Wednesday, September 17, 2014

interpret this


9.15.14

I told a colleague of my feigned interest with a university in Kabul and he thought that was a perilous idea.  Why, it’s dangerous in Missouri, I’d more likely die in a Los Angeles heatwave than in a compound in Afghanistan. 

No clouds from the east today, it is clear and the evenings stifle.  Yesterday the university/company gave placement tests for new students and today I graded two sets.  Five out of forty will begin in the highest level of the foundation program, the rest will start from the beginning.  How difficult is it to learn a second language at 18?  According to a few English is the most accessible language in the world. 

I looked at MFA’s in writing this afternoon and it is enticing to return to school but how much more difficult is it when you’re one of those ‘non-traditionals’?  It would be a return to borrowing money, a part-time job with a stack of books to read and papers to write and living in a tiny room albeit in a city with culture that would mostly be out of reach on a fixed income. But such voluntary hardships are the risks one must accept.  I must be persuaded.

How about one of these low-residency programs, the kind that would let me pursue my ‘dreams’ while I am right here?  You want something to really keep you busy in your furnished grotto?  I’ll keep looking.

This might be strange reading this but I am grateful for living alone.  I know the few relationships I’ve had in 51 years weren’t supposed to happen, I mean if they did work I wouldn’t be where I am now, right, but I value the enormity of time to contemplate, though somewhere in the shadows there is always this speck of hope someone will enter my life, someone who’d inspire, who’d be a muse to jumpstart those reveries with reckless ambition and bring the kind of passion that changes everything. 

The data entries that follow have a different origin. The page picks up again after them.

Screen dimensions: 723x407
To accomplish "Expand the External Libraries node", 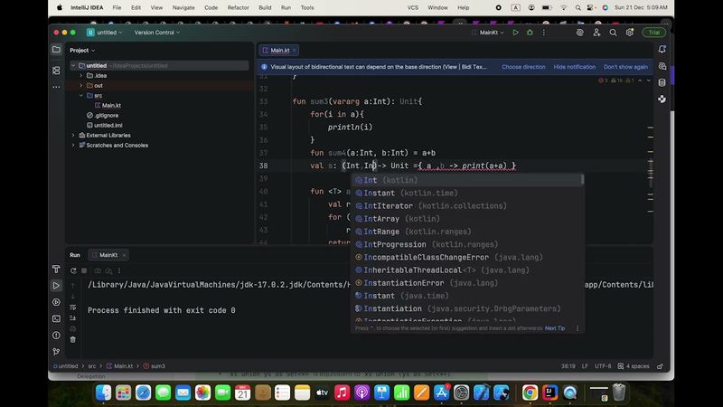I will click(x=73, y=135).
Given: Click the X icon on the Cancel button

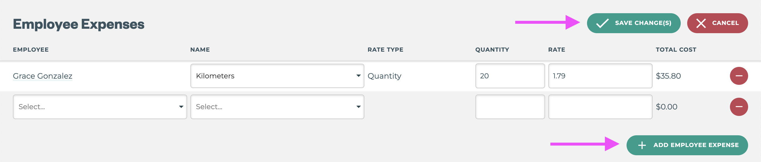Looking at the screenshot, I should pyautogui.click(x=701, y=23).
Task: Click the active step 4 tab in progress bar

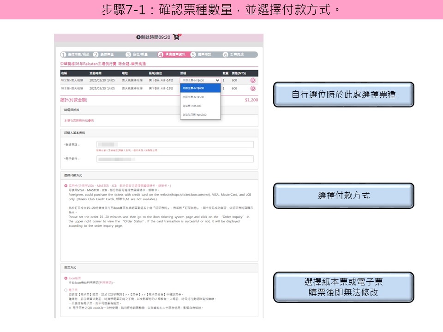Action: click(x=173, y=54)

In the meantime I have to be thankful, to God, to Om, what else can I do,  silence beats me down and I have to look up, what other choice do I have but to trust who I am and where I am is supposed to be? 

So, if you mean it are you expecting something good now to happen to you, a break, an insight, desire, the kind of desire even an Indian prince would approve?  I am not trying to manipulate an ancient archetype or squeeze a cosmic inaugural call out of the darkness for some grace and karma.  I cannot and will not ask for anything. 


9.16.14

risk is justified in perilous moments…”  The empty space in my mouth throbs and brings with it a piercing pain to my left temple.  I can’t believe I agreed to let a dentist clean up my dental horrors for the next four weeks.  I will go this Saturday to have the sutures removed and let him perform one more ‘job’ and then that’ll be it until after the holidays.  When I return we’ll do this every two weeks.  What is the point of keeping pain present all the time?  It is a prescription for overdosing on lame ass over the counter medications.

I also learned today the government keeps the strong pain-relievers in their government hospitals.  It makes sense.  They don’t trust pharmacies and doctors with the stuff. So why don’t we all go to government hospitals instead of private clinics?  I don’t know.  I haven’t visited a government hospital, I don’t know if people are afraid of MERS, which is still occurring I read, in hospitals, spread by staff who aren’t washing their hands after contact with patients. 

9.17.14

A mesmerizing peach sun hung above the horizon before it slid into an oblivious west and I was headed for the pharmacy for something, anything, stronger than ibuprofen.  The work week has almost finished, Thursday is a dud day, dudder than others, the halls echo, a few teachers meander in and out, the canteen staff sit on their hands.  The teachers who taught summer classes begin their three week hiatus and the new teachers, boldly or ignorantly will come before the Eid holiday starts.

So, any final thoughts, anything inspire you this week, any insights, epiphanies, right, anything worth sharing in these waning moments? 

The clergy of the American south believed slavery was supported by the Bible because of its inerrancy.  The opposition couldn’t refute the hundreds of references cited but they objected on the grounds that it was the spirit of Christianity which found slavery wrong. 

The abolitionists did not believe in literal interpretation because the spirit changes people’s interpretation so why would anyone think that spirit has stopped changing how people interpret the divine word?